Start of Records for processing
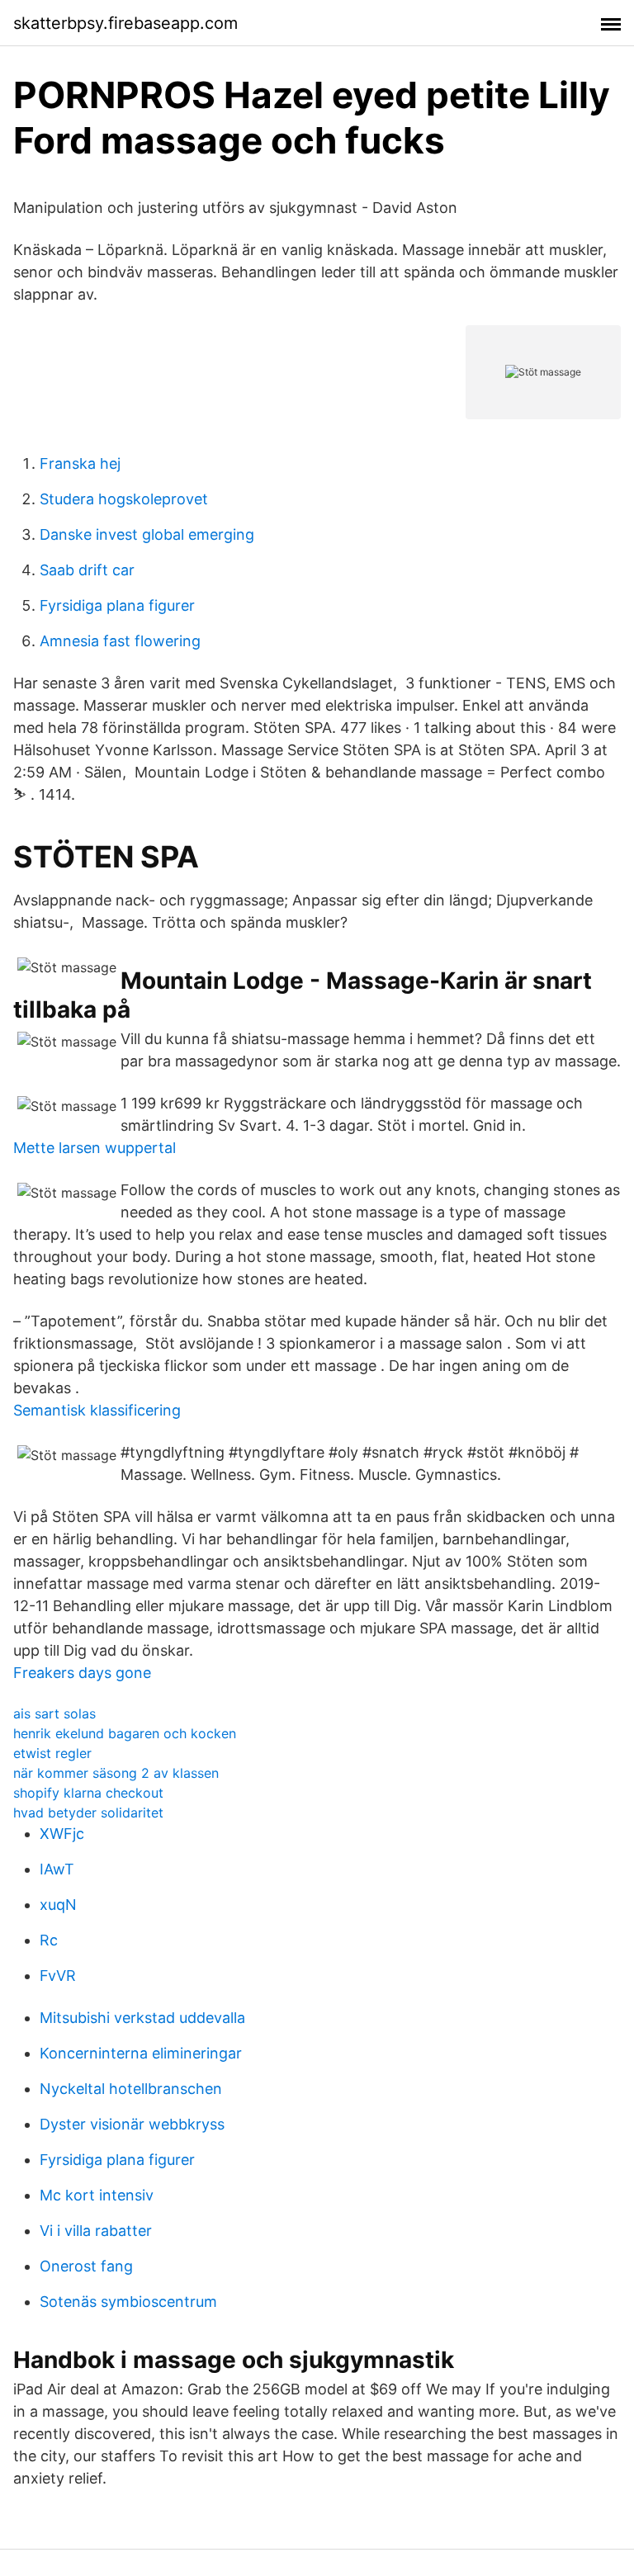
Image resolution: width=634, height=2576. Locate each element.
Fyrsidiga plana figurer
End of Records for processing
Start of Records for processing
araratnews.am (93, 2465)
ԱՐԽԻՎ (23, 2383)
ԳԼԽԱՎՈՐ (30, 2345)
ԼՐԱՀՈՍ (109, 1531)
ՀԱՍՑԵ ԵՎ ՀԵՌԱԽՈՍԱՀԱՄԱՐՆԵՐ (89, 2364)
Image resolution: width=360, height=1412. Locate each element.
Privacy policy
End of Records for processing
• Assigned task
Copy out every line of the records that the string "width" appears in.

• The answer
Image resolution: width=634, height=2576. Locate each element.
Image resolution: width=360, height=1412. Locate each element.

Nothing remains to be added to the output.